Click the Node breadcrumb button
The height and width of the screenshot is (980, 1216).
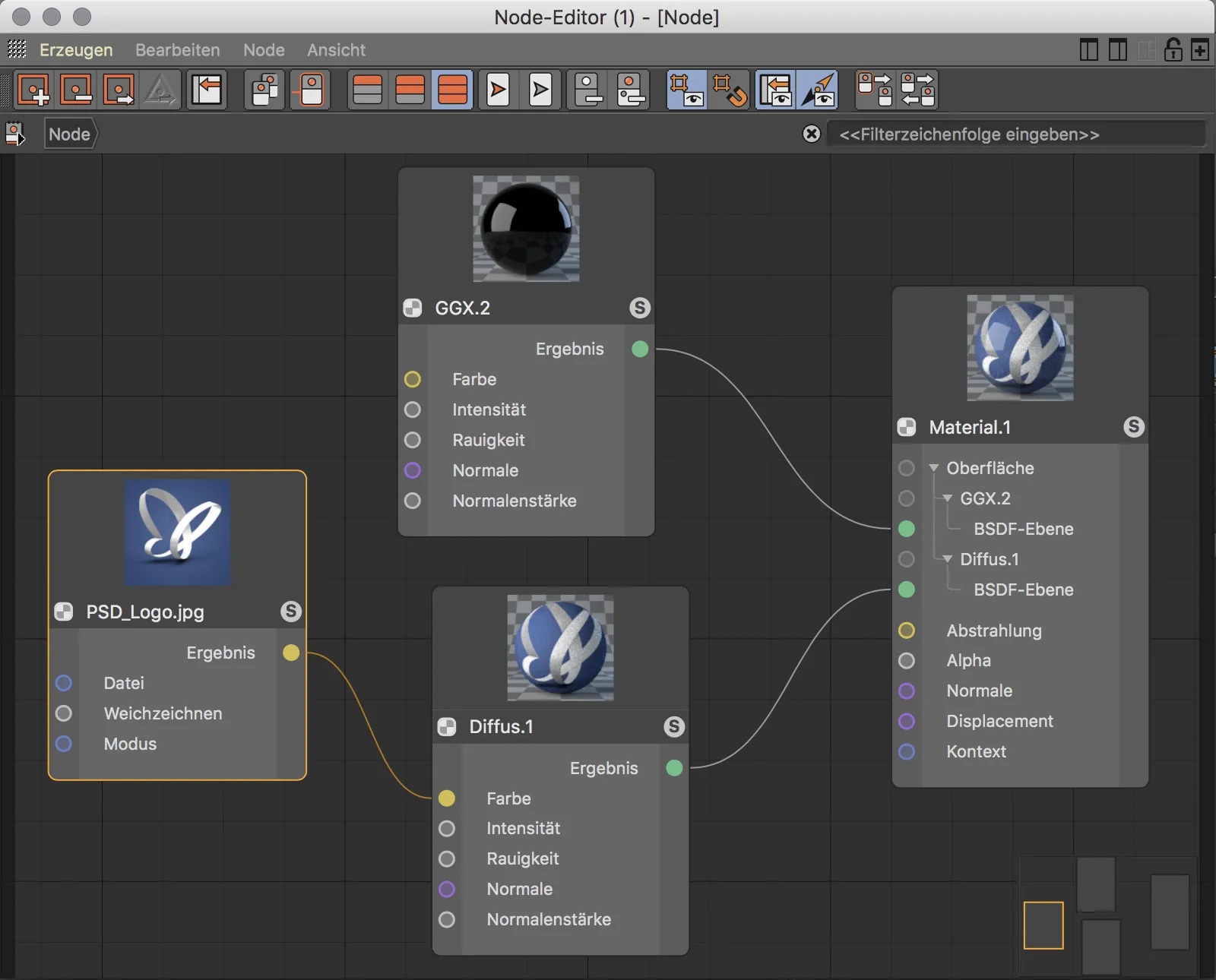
---
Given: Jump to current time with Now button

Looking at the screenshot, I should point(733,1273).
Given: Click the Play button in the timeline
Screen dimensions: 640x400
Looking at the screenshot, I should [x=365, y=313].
---
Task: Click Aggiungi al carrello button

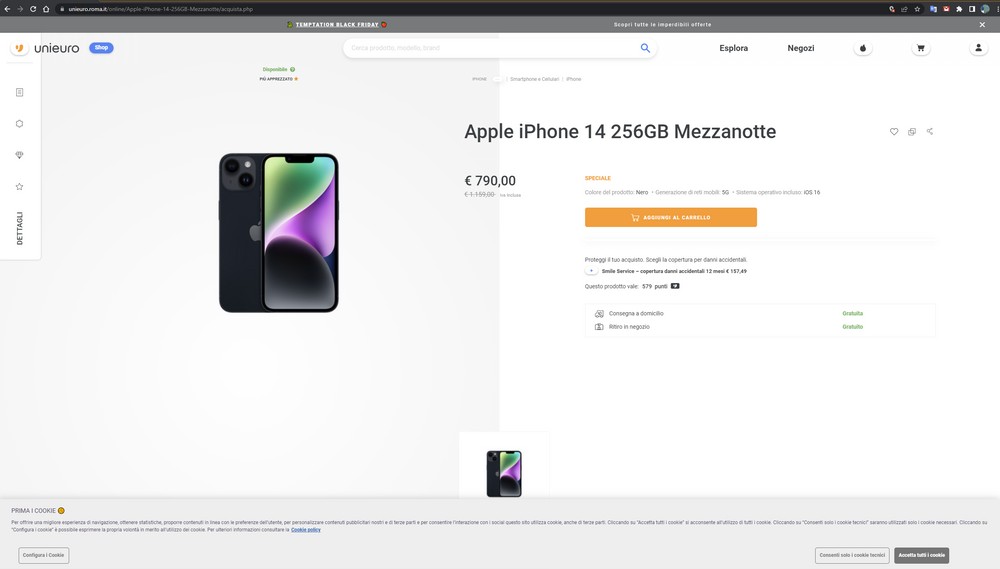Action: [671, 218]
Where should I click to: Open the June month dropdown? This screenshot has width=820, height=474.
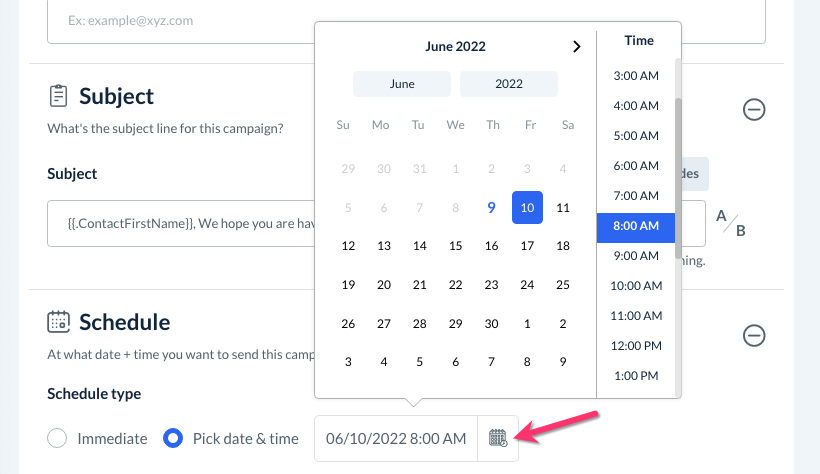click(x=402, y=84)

WHAT NEEDS TO BE DONE: Within the material above, copy exactly the lines from the line that holds "Click the Node breadcrumb button" up to and including the line that holds "The height and".

RESULT OF THE EXERCISE:
Click the Node breadcrumb button
The height and width of the screenshot is (980, 1216).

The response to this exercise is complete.